-- YOUR INSTRUCTIONS --
I need the lines from the one holding "Open the 11:13 AM Jan 27, 2026 timestamp" to the last line of the data below repeated exactly, both included, without pictures.
START ENTRIES SUPPLIED
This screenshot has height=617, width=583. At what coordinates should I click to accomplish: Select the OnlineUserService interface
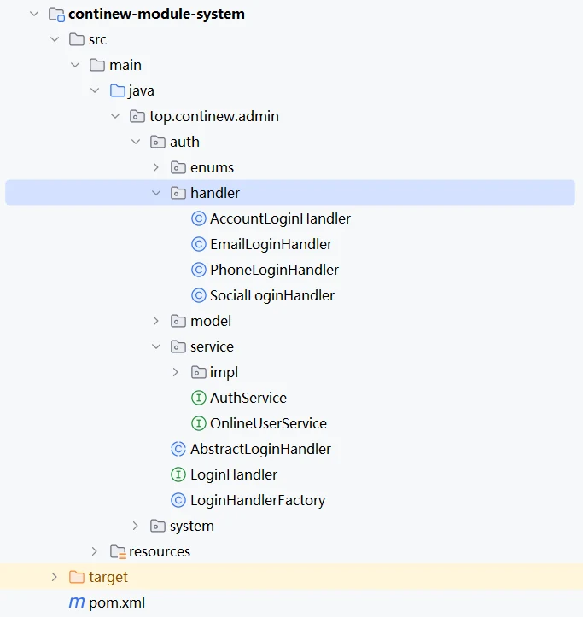click(268, 423)
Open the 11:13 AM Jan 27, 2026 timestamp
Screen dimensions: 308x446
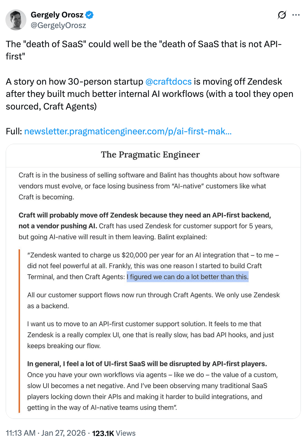[46, 433]
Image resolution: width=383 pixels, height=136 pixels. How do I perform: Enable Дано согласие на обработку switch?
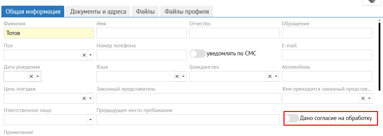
END ENTRIES SUPPLIED
-- RESPONSE --
Open the 11:13 AM Jan 27, 2026 timestamp
Screen dimensions: 308x446
[46, 433]
Image resolution: width=383 pixels, height=136 pixels. How do I perform: Enable Дано согласие на обработку switch?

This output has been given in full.